MPF recorre ao TRF-4 para aumentar pena de advogado passo-fundense condenado a prisão
Em decisão proferida no dia 26 de julho de 2018, o juiz federal Rodrigo Becker Pinto, da 3ª Vara Federal de Passo Fundo, condenou um advogado passo-fundense a dois anos e oito meses de reclusão e multa, em razão da prática dos crimes de apropriação indébita e uso de documento falso. Na ação também foi condenada sua cliente.
A denúncia teve início em 26.01.2017, movida pelo Ministério Público Federal de Passo Fundo, após ser apurado que o advogado sacou valor de alvará judicial no valor R$ 4.791,10 oriundo de uma ação vencida por sua cliente contra a Caixa Federal para reformar seu apartamento, mas não repassou a ela o dinheiro.
Além de não repassar o valor, o advogado informou à cliente, falsamente, que para que o valor fosse disponibilizado, ela deveria providenciar nota fiscal de que a reforma havia sido realizada na casa. Atendendo à orientação do advogado, a cliente obteve uma nota fiscal falsa de prestação de serviços, que foi apresentada pelo advogado no processo como forma de prestar contas da utilização do valor que estava em seu poder.
Descoberta a prática do crime, o advogado e a cliente foram denunciados, sendo que outras duas pessoas, que forneceram a nota fiscal falsa, também foram denunciadas.

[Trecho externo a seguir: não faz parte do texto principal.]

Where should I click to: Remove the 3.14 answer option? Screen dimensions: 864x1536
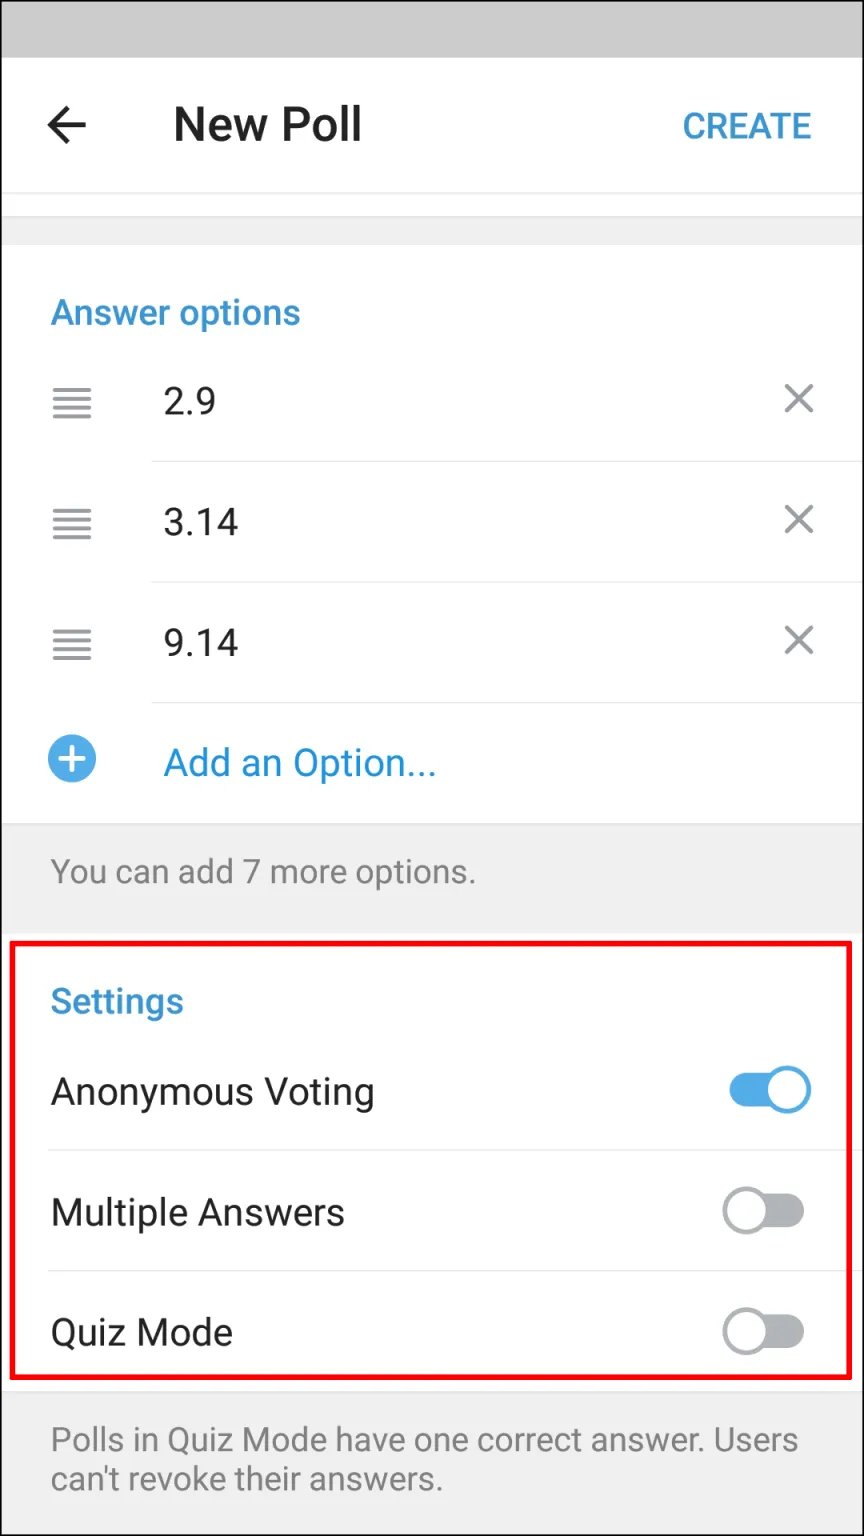coord(798,519)
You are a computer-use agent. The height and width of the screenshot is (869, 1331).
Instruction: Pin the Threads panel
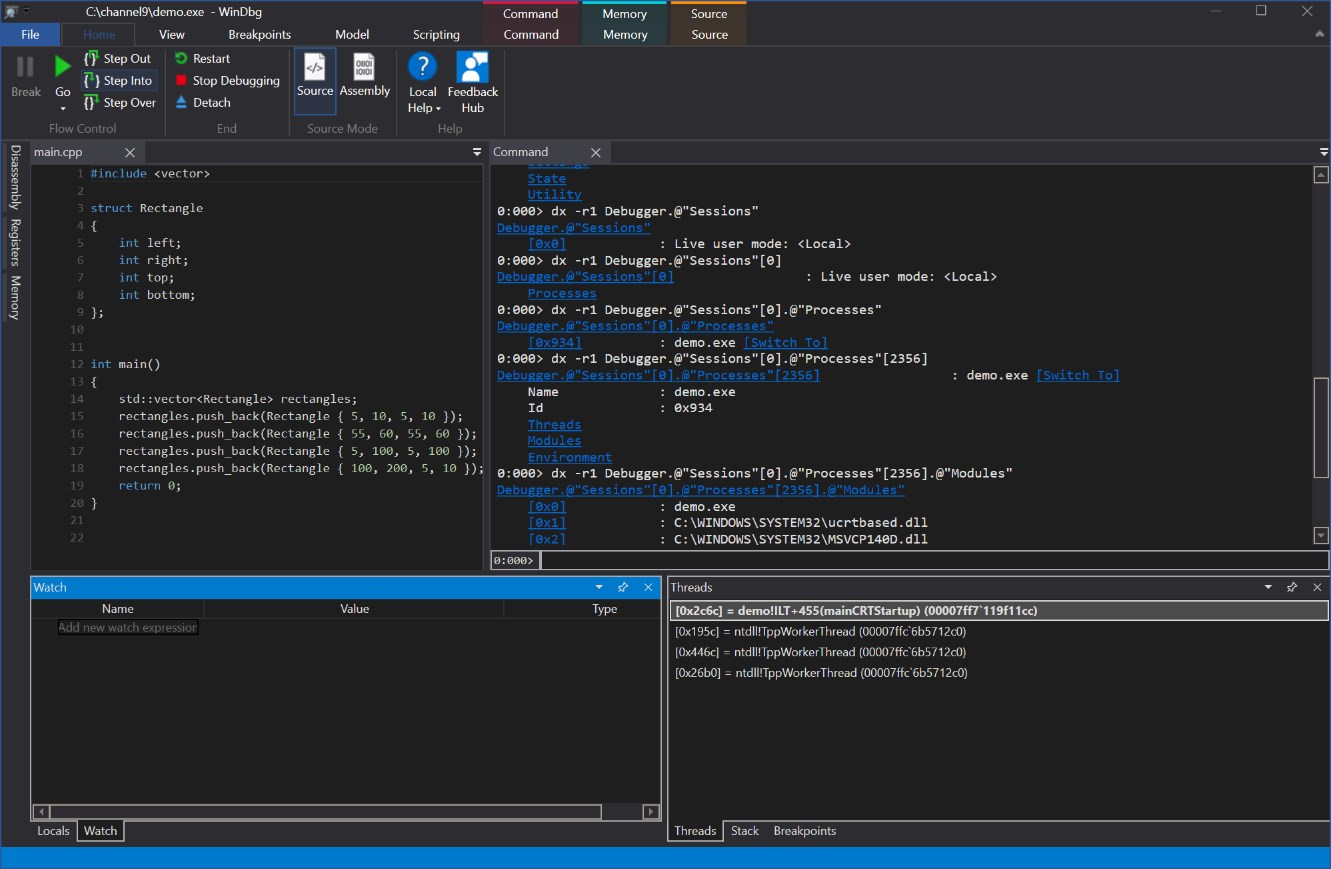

Ao final do processo, o advogado e sua cliente foram condenados, ele pela prática dos delitos de apropriação indébita e uso do documento falso, e ela pela prática do crime de uso de documento falso. O regime da pena é aberto e os réus no processo podem recorrer da decisão em liberdade. Cabe recurso da decisão.
O Ministério Público Federal avaliou que a pena aplicada ao advogado deve ser maior e recorreu ao Tribunal Regional Federal da 4ª Região nesta semana. O órgão citou que em razão da gravidade dos crimes praticados, pois além de apropriar-se de valor que deveria ser utilizado nas obras da residência de sua cliente, induziu-a a providenciar a nota fiscal falsa.
Além disso, o advogado dizia à cliente que o valor para a reforma da residência não era liberado em razão da demora na tramitação do processo, permanecendo a cliente com os graves defeitos em sua casa por aproximadamente três anos, enquanto os valores já estavam em poder de seu defensor.